### TEXT BLOCK
## Start

About the Ministry


Married for over 48 years to his faithful Christian bride, currently serving for 15 years as President for STC and as an elder in his church, Joe has formerly been a college athletic director and coach, staff person for Fellowship of Christian Athletes, and chief development officer for a Christian college.

The Board of Strengthening the Church allows me the wonderful privilege of investing my time into the leaders of like-minded evangelical churches.  We do this because we believe that the health of the local church is very closely tied to the health of its leaders.

Joe Smith, Founder

Vision and Goals


See an increasing number of biblically faithful church leaders who are shepherding and discipling their flock, training other leaders, and planting churches.


  1. See an increasing number of churches who are embracing and practicing a biblical ecclesiology.
  2. See an increasing number of churches whose elders are truly shepherding and discipling their flock.
  3. See an increasing number of men who are growing spiritually, leading at home and in the church, and are discipling others.
  4. Expanding our ability to present to men around the country and the world a concept of growing personally and discipling other men – primarily in the context of the local church.

Ministry Focus

Our desire is to consistently, repeatedly point you and your leaders to the Gospel, the Good News of Jesus Christ, and to His Word that is profitable for “teaching, for reproof, for correction, and for training in righteousness.”

Our primary desire is to help you in the area of men’s discipleship, which we believe is critical to the health of the church, but we also want to alert you to some thoughts on elder training, and have included them in this website.  Elders are to shepherd God’s flock, not just “manage” the business of the church.  The leaders of the church in Jerusalem “devoted themselves to prayer and the ministry of the word” – a great job description for elders.


Discipleship is helping another person grow in Christ-likeness.

This implies that there is a relationship of trust with the person, which may take weeks or months to build. It might begin with a cup of coffee or a lunch.  It might begin in the foyer at church with you seeking them out. Getting to know about the person – caring enough to ask questions not just about work, but about their life, their family, their hopes, their struggles.  Building the relationship is a critical part of the discipleship process, preceded with prayer. Father, give me favor with this man.  Father, help me express your love for him and his ministry. Father, guide my words as we intersect. Father, open doors for spiritual growth for both of us.

Discipleship can look like many things:

  • Meeting with a brother and asking him how he is doing as an employer or employee, as a roommate or as a husband, as a father, as a friend, as a follower of Christ. Asking him how he is doing in guarding himself from inappropriate content on the internet. Asking him if he is spending regular time in Bible reading and prayer.
  • Meeting with a brother weekly, or every other week and discussing a section of Scripture and praying together.
  • Being a part of a small group with other couples, but then being intentional to get a man, or several men, together apart from the wives – and asking questions about their spiritual walk.

## End

### RECORD EXCERPTS
## Start

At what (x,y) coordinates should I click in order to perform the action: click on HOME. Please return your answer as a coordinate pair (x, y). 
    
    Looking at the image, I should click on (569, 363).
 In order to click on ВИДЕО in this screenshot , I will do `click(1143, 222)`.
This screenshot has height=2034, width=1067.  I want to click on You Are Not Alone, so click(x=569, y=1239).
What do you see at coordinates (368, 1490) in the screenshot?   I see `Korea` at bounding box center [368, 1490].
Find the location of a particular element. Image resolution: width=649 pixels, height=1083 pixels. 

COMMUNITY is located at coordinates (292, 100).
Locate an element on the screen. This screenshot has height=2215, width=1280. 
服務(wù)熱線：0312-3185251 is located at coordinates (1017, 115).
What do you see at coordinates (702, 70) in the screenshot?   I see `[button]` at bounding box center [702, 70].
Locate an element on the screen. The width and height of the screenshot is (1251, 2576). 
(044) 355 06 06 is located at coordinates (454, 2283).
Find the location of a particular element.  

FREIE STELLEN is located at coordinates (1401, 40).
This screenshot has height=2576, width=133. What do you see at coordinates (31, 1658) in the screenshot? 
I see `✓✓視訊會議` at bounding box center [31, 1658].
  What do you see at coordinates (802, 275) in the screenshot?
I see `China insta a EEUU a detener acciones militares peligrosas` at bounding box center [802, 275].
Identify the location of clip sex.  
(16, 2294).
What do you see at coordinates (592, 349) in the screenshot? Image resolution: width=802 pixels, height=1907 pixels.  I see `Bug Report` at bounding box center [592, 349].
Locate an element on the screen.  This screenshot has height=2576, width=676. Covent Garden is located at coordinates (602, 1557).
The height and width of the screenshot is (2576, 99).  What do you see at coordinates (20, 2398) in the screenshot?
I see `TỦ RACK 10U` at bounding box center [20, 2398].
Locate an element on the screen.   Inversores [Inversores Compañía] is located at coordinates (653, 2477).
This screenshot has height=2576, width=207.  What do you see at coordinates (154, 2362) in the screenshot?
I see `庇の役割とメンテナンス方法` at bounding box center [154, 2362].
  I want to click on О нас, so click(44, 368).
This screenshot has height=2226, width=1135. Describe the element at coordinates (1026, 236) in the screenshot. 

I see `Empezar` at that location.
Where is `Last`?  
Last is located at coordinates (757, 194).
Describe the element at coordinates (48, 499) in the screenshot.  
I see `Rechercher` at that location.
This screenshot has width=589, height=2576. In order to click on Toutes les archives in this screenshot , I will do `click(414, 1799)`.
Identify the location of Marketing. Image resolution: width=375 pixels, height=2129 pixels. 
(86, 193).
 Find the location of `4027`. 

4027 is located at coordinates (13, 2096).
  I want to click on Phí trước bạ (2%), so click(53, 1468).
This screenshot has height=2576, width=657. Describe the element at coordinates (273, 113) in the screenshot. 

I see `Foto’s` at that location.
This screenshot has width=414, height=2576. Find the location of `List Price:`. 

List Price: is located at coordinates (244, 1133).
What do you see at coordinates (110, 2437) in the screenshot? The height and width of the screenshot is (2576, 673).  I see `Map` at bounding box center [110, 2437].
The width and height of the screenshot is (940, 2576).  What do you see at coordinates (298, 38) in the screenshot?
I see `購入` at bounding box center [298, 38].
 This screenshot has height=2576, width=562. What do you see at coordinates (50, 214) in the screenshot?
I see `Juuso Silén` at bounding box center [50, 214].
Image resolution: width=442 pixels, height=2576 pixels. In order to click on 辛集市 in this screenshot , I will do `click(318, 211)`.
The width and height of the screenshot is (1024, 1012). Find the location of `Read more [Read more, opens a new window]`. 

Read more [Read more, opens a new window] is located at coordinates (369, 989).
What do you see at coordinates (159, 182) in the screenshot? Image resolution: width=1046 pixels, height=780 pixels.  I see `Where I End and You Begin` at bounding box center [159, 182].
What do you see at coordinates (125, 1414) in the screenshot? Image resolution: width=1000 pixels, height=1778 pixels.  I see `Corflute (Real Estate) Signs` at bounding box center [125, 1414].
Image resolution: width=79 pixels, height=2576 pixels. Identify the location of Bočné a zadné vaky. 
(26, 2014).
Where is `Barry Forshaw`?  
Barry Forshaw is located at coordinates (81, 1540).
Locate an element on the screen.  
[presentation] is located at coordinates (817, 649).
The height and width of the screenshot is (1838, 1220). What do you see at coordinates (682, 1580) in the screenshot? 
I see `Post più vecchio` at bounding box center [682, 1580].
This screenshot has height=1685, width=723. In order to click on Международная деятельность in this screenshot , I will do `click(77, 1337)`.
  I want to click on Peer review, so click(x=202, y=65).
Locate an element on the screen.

## End

### THE REQUEST
Answer these questions using the ministry page:
1. For how many years has Joe been married?
2. To what did the leaders of the church in Jerusalem devote themselves?
3. How long might it take to build a relationship of trust with someone being discipled?
The lines have nothing to do with the ministry page.

### FINAL ANSWER
1. Over 48 years.
2. To prayer and the ministry of the word.
3. Weeks or months.